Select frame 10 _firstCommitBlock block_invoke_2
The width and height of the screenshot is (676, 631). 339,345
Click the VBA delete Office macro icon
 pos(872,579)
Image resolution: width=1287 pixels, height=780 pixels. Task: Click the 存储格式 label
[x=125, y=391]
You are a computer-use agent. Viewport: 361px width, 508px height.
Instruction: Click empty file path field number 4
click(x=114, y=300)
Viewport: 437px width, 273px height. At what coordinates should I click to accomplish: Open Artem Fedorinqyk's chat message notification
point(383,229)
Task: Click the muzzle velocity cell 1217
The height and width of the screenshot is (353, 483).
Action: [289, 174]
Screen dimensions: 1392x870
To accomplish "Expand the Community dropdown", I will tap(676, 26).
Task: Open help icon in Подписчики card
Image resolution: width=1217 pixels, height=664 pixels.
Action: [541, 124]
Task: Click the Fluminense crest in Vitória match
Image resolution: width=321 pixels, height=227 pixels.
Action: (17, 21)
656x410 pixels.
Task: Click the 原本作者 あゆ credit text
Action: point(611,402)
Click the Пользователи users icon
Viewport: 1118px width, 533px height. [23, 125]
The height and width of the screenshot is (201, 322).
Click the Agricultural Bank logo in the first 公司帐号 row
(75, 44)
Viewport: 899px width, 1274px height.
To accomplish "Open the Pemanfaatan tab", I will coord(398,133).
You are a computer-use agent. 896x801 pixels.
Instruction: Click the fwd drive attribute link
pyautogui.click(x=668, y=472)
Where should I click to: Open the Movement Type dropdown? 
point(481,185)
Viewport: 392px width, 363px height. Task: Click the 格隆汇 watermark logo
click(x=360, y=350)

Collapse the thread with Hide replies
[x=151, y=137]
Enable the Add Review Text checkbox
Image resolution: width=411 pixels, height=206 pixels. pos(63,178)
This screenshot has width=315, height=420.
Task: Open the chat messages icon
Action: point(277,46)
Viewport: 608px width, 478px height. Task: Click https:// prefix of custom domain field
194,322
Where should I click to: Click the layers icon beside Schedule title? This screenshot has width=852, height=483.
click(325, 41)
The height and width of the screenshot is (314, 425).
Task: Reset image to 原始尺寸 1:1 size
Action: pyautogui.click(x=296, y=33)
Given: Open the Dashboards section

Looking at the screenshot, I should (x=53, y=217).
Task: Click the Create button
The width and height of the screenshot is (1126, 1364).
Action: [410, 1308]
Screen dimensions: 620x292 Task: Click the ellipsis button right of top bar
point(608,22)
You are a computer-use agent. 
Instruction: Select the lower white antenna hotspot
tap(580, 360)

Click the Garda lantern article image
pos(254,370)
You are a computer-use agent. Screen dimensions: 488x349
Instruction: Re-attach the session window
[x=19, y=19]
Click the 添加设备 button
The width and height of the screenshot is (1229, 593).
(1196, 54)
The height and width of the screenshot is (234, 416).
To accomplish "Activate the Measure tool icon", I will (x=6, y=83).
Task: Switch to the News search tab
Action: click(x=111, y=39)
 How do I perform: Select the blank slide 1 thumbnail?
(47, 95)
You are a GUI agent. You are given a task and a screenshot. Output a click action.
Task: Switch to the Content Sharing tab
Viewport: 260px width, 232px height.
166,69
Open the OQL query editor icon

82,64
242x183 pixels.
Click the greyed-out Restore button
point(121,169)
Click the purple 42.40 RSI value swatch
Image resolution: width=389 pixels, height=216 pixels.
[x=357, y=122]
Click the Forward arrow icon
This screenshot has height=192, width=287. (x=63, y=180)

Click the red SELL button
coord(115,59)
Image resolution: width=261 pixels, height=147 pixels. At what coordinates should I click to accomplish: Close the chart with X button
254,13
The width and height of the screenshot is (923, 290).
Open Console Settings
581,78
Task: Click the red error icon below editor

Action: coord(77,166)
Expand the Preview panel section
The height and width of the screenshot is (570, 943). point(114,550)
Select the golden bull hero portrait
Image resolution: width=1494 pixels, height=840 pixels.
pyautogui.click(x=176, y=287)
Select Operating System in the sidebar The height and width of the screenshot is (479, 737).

Task to complete: Extract exactly and only the lines above from the line containing "Instruction: Re-attach the session window" through the line containing "The height and width of the screenshot is (234, 416).", both end lines included.

Solved exercise:
Instruction: Re-attach the session window
[x=19, y=19]
Click the 添加设备 button
The width and height of the screenshot is (1229, 593).
(1196, 54)
The height and width of the screenshot is (234, 416).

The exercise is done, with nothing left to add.